— start of EXTRACTED RECORDS —

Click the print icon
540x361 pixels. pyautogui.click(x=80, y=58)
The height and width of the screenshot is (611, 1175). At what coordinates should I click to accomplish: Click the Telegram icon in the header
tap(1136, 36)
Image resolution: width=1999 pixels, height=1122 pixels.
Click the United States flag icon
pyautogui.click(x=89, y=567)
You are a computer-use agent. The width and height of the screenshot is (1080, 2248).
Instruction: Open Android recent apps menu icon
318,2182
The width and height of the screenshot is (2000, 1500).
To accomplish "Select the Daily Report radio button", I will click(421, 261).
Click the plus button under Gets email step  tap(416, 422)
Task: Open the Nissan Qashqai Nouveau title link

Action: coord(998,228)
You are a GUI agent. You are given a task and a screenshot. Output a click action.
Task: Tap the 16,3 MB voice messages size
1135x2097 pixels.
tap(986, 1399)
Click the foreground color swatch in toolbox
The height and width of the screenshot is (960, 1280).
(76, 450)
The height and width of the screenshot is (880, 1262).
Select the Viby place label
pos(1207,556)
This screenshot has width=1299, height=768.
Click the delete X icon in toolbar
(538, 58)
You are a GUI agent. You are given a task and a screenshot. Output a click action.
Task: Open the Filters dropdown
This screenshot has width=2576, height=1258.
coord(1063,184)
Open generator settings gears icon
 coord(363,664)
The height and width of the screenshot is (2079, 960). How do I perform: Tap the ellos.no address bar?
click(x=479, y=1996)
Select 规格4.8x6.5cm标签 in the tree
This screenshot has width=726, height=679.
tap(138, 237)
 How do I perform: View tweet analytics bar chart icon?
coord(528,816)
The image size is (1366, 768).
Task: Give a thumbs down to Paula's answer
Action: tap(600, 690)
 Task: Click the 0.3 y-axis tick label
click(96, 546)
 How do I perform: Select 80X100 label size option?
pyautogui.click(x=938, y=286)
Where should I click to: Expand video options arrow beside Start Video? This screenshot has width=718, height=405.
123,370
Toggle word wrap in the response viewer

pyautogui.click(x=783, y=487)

— end of EXTRACTED RECORDS —

• WHAT NEEDS TO BE DONE
Edit the listing above so that every "Telegram" becomes "WhatsApp", and change nothing else.

• CORRECT RESPONSE
Click the print icon
540x361 pixels. pyautogui.click(x=80, y=58)
The height and width of the screenshot is (611, 1175). At what coordinates should I click to accomplish: Click the WhatsApp icon in the header
tap(1136, 36)
Image resolution: width=1999 pixels, height=1122 pixels.
Click the United States flag icon
pyautogui.click(x=89, y=567)
You are a computer-use agent. The width and height of the screenshot is (1080, 2248).
Instruction: Open Android recent apps menu icon
318,2182
The width and height of the screenshot is (2000, 1500).
To accomplish "Select the Daily Report radio button", I will click(421, 261).
Click the plus button under Gets email step  tap(416, 422)
Task: Open the Nissan Qashqai Nouveau title link

Action: coord(998,228)
You are a GUI agent. You are given a task and a screenshot. Output a click action.
Task: Tap the 16,3 MB voice messages size
1135x2097 pixels.
tap(986, 1399)
Click the foreground color swatch in toolbox
The height and width of the screenshot is (960, 1280).
(76, 450)
The height and width of the screenshot is (880, 1262).
Select the Viby place label
pos(1207,556)
This screenshot has width=1299, height=768.
Click the delete X icon in toolbar
(538, 58)
You are a GUI agent. You are given a task and a screenshot. Output a click action.
Task: Open the Filters dropdown
This screenshot has width=2576, height=1258.
coord(1063,184)
Open generator settings gears icon
 coord(363,664)
The height and width of the screenshot is (2079, 960). How do I perform: Tap the ellos.no address bar?
click(x=479, y=1996)
Select 规格4.8x6.5cm标签 in the tree
This screenshot has width=726, height=679.
tap(138, 237)
 How do I perform: View tweet analytics bar chart icon?
coord(528,816)
The image size is (1366, 768).
Task: Give a thumbs down to Paula's answer
Action: tap(600, 690)
 Task: Click the 0.3 y-axis tick label
click(96, 546)
 How do I perform: Select 80X100 label size option?
pyautogui.click(x=938, y=286)
Where should I click to: Expand video options arrow beside Start Video? This screenshot has width=718, height=405.
123,370
Toggle word wrap in the response viewer

pyautogui.click(x=783, y=487)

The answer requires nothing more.